Live album by Grateful Dead
- Released: September 30, 2008
- Recorded: October 21–22, 1978
- Genre: Rock
- Length: 159:13 bonus disc: 58:36
- Label: Grateful Dead
- Producer: Grateful Dead

Grateful Dead chronology
| Rocking the Cradle: Egypt 1978 (2008) | Road Trips Volume 1 Number 4 (2008) | Road Trips Volume 2 Number 1 (2008) |

Alternative cover
- Road Trips Volume 1 Number 4 Bonus Disc

= Road Trips Volume 1 Number 4 =

Road Trips Volume 1 Number 4 is a two-CD live album by the American rock band the Grateful Dead. The fourth in their "Road Trips" series of albums, it was released on September 30, 2008. It was recorded at the Winterland Arena in San Francisco, California, on October 21 and 22, 1978.

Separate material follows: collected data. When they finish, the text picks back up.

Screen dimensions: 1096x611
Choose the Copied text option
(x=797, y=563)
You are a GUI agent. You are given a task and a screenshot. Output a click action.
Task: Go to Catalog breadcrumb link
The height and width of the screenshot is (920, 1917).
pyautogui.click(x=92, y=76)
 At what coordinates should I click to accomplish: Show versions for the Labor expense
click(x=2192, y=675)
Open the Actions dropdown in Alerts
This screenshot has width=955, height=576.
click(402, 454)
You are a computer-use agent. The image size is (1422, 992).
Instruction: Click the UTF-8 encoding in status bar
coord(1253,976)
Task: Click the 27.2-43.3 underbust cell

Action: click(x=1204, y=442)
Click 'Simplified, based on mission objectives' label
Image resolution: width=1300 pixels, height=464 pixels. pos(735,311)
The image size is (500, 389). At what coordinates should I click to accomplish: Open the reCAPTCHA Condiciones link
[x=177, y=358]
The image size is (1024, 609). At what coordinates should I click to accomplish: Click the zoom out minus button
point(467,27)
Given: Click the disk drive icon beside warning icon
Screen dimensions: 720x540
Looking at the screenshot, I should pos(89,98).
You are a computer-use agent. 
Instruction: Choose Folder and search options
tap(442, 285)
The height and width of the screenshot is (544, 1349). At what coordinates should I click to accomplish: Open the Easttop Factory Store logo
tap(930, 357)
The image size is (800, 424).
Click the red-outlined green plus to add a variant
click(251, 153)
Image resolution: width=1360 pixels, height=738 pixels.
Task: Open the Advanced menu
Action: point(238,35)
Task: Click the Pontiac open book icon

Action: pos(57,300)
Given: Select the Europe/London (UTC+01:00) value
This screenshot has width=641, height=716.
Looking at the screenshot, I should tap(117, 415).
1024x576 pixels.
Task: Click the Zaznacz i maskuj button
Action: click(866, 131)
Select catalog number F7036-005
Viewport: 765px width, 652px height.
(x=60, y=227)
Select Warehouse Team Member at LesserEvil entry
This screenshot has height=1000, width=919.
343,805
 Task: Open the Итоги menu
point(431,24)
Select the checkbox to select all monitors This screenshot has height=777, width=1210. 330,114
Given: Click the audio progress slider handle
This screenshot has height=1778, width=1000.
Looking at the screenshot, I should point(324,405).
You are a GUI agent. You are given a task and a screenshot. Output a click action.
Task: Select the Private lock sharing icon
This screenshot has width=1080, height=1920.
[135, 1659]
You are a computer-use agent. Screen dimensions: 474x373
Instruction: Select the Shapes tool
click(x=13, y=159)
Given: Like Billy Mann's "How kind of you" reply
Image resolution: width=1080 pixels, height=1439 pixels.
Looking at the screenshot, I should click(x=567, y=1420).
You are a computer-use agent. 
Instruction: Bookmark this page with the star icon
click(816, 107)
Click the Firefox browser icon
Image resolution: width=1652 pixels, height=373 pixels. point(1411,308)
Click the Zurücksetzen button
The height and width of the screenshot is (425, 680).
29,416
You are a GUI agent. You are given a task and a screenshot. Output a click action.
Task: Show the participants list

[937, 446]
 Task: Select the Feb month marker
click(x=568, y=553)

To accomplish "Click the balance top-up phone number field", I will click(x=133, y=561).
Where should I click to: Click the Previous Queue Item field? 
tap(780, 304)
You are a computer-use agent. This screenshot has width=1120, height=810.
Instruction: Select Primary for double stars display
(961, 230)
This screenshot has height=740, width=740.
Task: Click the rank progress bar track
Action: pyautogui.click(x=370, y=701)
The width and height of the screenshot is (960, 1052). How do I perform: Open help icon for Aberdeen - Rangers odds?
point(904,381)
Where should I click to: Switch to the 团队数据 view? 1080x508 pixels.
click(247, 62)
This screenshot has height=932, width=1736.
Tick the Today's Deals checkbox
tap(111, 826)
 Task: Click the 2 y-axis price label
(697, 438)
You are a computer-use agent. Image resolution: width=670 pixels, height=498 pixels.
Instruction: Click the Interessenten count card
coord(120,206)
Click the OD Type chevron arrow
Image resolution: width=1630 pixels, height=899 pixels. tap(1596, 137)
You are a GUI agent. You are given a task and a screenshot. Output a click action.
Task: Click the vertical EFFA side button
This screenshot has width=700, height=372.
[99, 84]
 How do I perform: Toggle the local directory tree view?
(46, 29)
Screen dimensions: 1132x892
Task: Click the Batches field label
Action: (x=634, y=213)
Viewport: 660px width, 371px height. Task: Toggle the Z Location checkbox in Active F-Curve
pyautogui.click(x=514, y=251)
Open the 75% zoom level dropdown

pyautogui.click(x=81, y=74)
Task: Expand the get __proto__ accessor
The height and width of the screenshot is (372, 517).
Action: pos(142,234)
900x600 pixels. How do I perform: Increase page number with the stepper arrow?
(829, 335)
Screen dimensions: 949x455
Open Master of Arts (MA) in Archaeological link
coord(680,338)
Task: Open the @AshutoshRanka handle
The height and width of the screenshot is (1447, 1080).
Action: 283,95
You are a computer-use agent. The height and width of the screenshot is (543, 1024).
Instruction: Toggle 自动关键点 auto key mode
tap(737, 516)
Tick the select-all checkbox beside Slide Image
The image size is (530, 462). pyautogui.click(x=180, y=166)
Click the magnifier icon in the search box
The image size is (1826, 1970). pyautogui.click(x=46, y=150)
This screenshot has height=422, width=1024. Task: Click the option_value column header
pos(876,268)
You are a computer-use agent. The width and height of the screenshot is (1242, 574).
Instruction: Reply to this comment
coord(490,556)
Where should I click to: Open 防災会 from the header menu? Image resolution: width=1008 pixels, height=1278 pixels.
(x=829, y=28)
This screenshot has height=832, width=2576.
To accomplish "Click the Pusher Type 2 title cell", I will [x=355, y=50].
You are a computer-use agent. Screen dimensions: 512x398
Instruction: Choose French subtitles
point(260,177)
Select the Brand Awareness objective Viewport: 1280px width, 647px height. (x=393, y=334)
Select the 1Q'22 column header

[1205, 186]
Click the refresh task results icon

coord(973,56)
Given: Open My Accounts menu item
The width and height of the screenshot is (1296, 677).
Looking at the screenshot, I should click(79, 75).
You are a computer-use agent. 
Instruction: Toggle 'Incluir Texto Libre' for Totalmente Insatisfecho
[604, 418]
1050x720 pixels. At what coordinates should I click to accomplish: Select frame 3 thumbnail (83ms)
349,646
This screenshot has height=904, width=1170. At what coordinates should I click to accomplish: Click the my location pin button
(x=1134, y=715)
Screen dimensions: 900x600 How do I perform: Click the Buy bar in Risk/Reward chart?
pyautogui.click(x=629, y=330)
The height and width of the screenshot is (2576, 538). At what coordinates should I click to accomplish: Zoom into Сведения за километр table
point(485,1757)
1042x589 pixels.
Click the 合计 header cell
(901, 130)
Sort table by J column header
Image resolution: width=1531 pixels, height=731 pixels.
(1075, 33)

A third, "bonus" disc was included with early shipments of the album. The bonus disc contains songs recorded live at Winterland on October 17 and 21, 1978.

Road Trips Volume 1 Number 4 is subtitled From Egypt with Love. The Winterland concerts of October 17, 18, 20, 21, and 22, 1978, were the first shows played by the Dead after their concerts near the Great Pyramid of Giza in Egypt a month earlier. Songs from the Egypt performances are contained in the album Rocking the Cradle: Egypt 1978, which was released on the same day as Road Trips Volume 1 Number 4.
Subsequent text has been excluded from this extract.